Single-marker association results for 17 representative SNPs that span the IL23R gene region and that were significantly associated in the QFP or replication samples. Each column corresponds to data for 1 of 17 SNPs. Color scale indicates nominal P value for single marker association. More detailed information for each SNP can be found in SI Table 11A.

Extended haplotypes spanning IL23R for all 17 SNPs in Table 3 were constructed (SI Table 11 A and B and Table 4). Two risk and two protective haplotypes were significantly associated with CD in all population samples. These four haplotypes have a combined frequency of ≈45%. ORs for the significant risk and protective haplotypes were similar for the QFP and German samples. ORs for the most frequent risk haplotype ranged from 1.33 [confidence interval (C.I.) 1.07–1.66] in the German trios to 1.69 (C.I. 1.36–2.05) in the QFP sample. Risk haplotype 1 was significantly associated in all data sets, as was protective haplotype 2, which contains the opposite allele from risk haplotype 1 at each SNP position. Markers 1 and 3 (which are in high LD, r2 = 0.84) and Marker 6 (which is in moderate LD with Markers 1 and 3, r2 = 0.30–0.31) show consistent alternate alleles on both risk and both protective haplotypes, suggesting they are tagging disease mutations. Other SNPs, including the previously reported Marker 10 (R381Q) (15), may play functional roles in the disease, but their effect depends upon other alleles in the haplotype upon which they reside.

Table 4.

Association of haplotypes formed by the 17 markers in IL23R

Population Statistic Risk Protective Risk Protective
1 2 3 4
Qfp trios P 1.86e-06 2.57e-03 0.04 0.05
F 29.39 | 19.80 1.63 | 3.94 3.69 | 2.08 10.20 | 13.13
OR 1.69 (1.36–2.09) 0.40 (0.22–0.74) 1.80 (1.02–3.19) NS
German trios P 0.01 1.15e-03 0.60 0.13
F 26.48 | 21.28 0.91 | 3.09 3.65 | 3.20 9.13 | 11.33
OR 1.33 (1.07–1.66) 0.29 (0.13–0.64) NS NS
Combined trios P 1.95e-07 1.12e-05 0.07 0.01
F 27.98 | 20.93 1.28 | 3.52 3.67 | 2.63 9.68 | 12.25
OR 1.50T(1.29–1.75) 0.35 (0.22–0.57) NS 0.77 (0.62–0.95)
German case controls P 2.05e-03 6.31e-03 0.62 3.98e-03
F 30.40 | 25.43 1.21 | 2.55 3.76 | 3.42 10.20 | 13.56
OR 1.28 (1.09–1.50) 0.47 (0.27–0.82) NS 0.72 (0.58–0.90)
All combined P 1.00e-08 2.04e-07 0.05 5.75e-04
F 29.53 | 23.34 1.25 | 3.11 4.17 | 3.26 10.40 | 13.12
OR 1.38 (1.23–1.53) 0.39 (0.27–0.57) NS 0.77 (0.66–0.89)
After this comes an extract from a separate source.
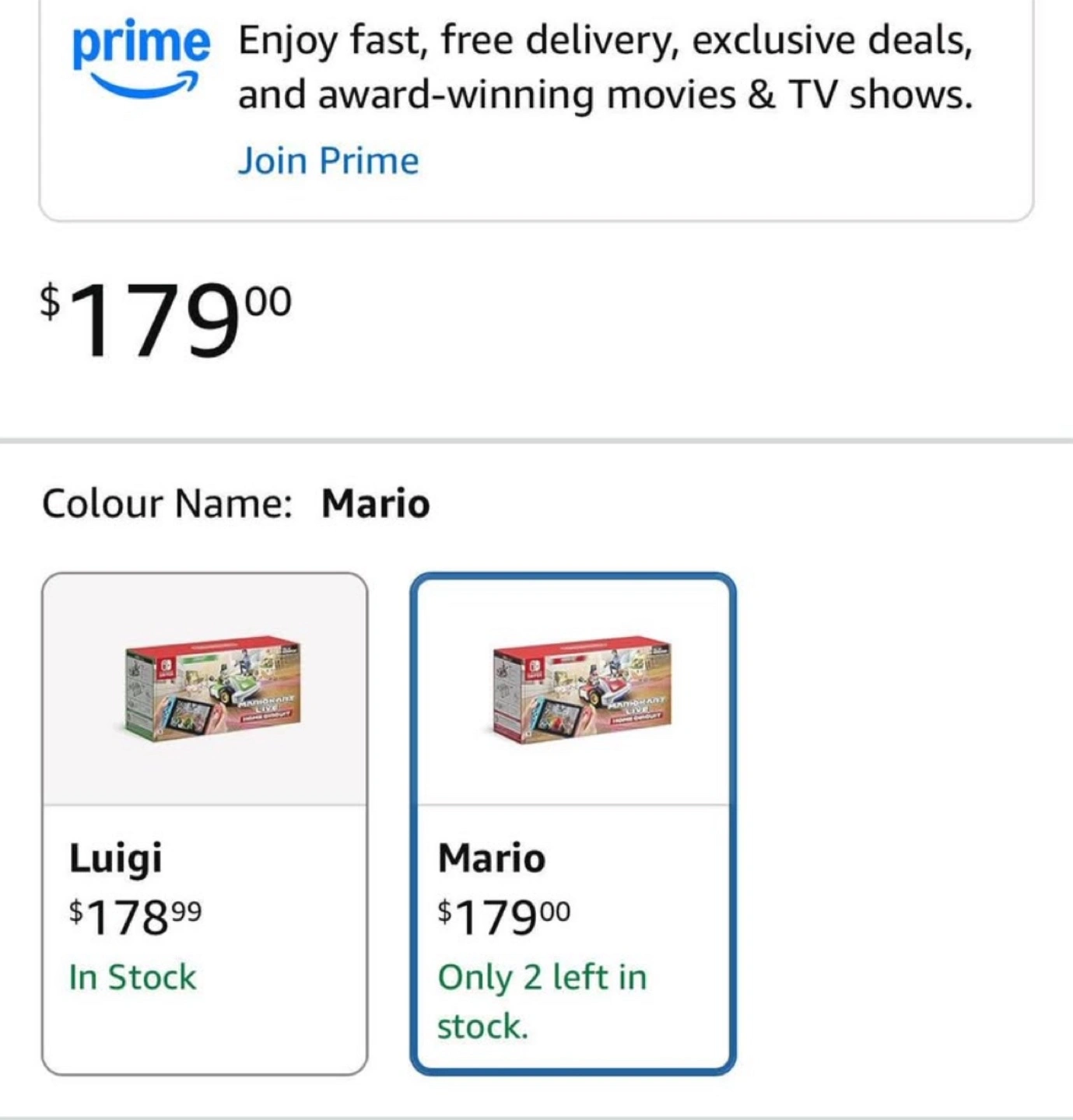1073x1120 pixels.
Task: Select the Mario edition box image
Action: click(x=580, y=688)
The four risk and protective haplotypes described in SI Table 11B are shown at the top. P values (P, significance of association of each haplotype tested against all other haplotypes in a 2 × 2 case control table using Pearson's χ2), allele frequences (F; cases/controls), and OR (95% C.I.) are shown for each of the analyses. NS, haplotype not significantly associated (C.I. for OR includes 1.0).
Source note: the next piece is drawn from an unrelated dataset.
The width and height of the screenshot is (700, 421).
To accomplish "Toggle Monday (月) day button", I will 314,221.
Immunohistochemical methods were used to examine the expression of IL23R in CD patients and controls. IL23R expression was detected on mononuclear cells within the colonic lamina propria of unaffected individuals but was significantly up-regulated in CD patients, primarily within epithelial cells (SI Fig. 8). The IL23R gene is known to give rise to multiple splice variants (26). Interestingly, the observed up-regulation seems to affect the shorter isoforms of the protein.

Region 4p16.1.

The 30-kb replicated region located on chromosome 4p16.1 contains two genes, JAKMIP1 and LOC285484. The maximum association signal for both the QFP and German trio fine-mapping (FM) data sets was located upstream of JAKMIP1, within LOC285484 (Fig. 1). The entire region spanning JAKMIP1 and LOC285484 exhibits very low LD and contains several LD blocks, one of which spans the 5′ ends of both JAKMIP1 and LOC285484. Many of the SNPs within this block were associated at P values <0.001 (see SI Fig. 9 for single-marker association plots).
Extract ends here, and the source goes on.